There are a number of psychological phenomena in which dramatic emotional responses are evoked by seemingly innocuous perceptual stimuli. A well known example is the ‘uncanny valley’ effect whereby a near human-looking artifact can trigger feelings of eeriness and repulsion. Although such phenomena are reasonably well documented, there is no quantitative explanation for the findings and no mathematical model that is capable of predicting such behavior. Here I show (using a Bayesian model of categorical perception) that differential perceptual distortion arising from stimuli containing conflicting cues can give rise to a perceptual tension at category boundaries that could account for these phenomena.
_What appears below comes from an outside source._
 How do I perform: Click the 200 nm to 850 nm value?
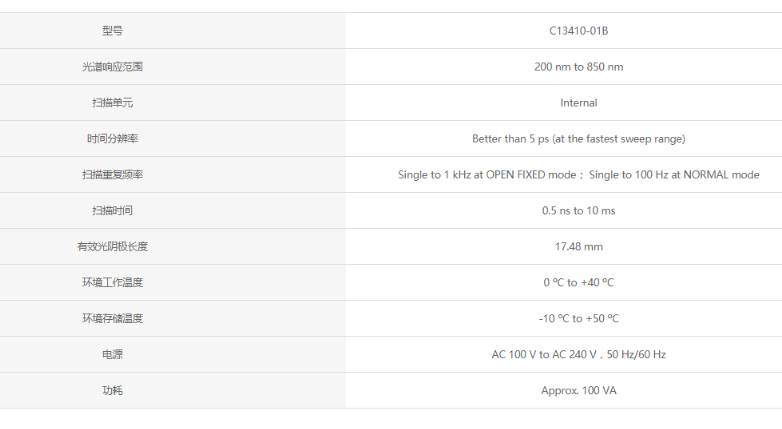coord(579,67)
The model is not only the first quantitative explanation of the uncanny valley effect, but it may also provide a mathematical explanation for a range of social situations in which conflicting cues give rise to negative, fearful or even violent reactions.
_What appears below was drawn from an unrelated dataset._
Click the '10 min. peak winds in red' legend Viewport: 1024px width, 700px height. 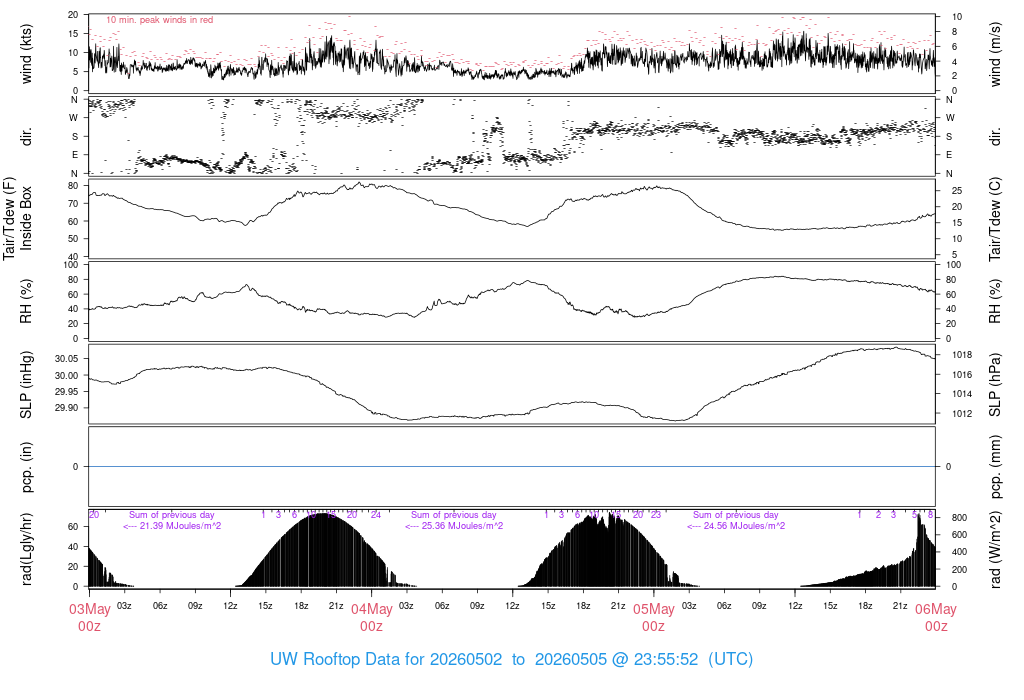tap(159, 20)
The term ‘uncanny valley’ was coined by Masahiro Mori in 1970 to describe the observation that near-human artifacts can engender strong negative emotions in an observer (Fig. 1)1. For example, Mori noted that viewing a prosthetic hand can trigger feelings of eeriness and repulsion, whereas seeing a genuine human hand or a simple mechanical hand does not. He also proposed that the uncanny valley effect can be stronger when near-human artifacts are moving rather than still (as illustrated by the difference between the two curves illustrated in Fig. 1). Mori's notion of the uncanny valley has entered into popular culture with lifelike artifacts (such as ‘Furby’ - the children's toy), animated films (such as the 2004 feature ‘Polar Express’ starring Tom Hanks), and humanlike robots (such as ‘Geminoid F’) often being described by observers as “strange” or “creepy”. In science and engineering the effect has become of increasing relevance to technical developments in the field of human-machine interaction as the fidelity of interface agents (either on-screen virtual agents or physical humanoid robots) reaches the point where feelings of repulsion could detract from the user experience and inhibit interaction2.
Notwithstanding the widespread interest in the uncanny valley hypothesis, only a few studies have provided empirical evidence for its existence3,4,5,6, and several have failed to find the effect at all7,8,9,10. This lack of clear evidence one way or the other maybe due, in part, to some confusion over the precise nature of Mori's dimension of ‘familiarity’11,2,3. In fact, the term Mori used originally to describe his vertical axis - “shinwa-kan” - is a neologism in Japanese, and some authors have suggested that a more accurate translation would be ‘affinity’ rather than ‘familiarity’12 – a proposal that fits well with the results reported here.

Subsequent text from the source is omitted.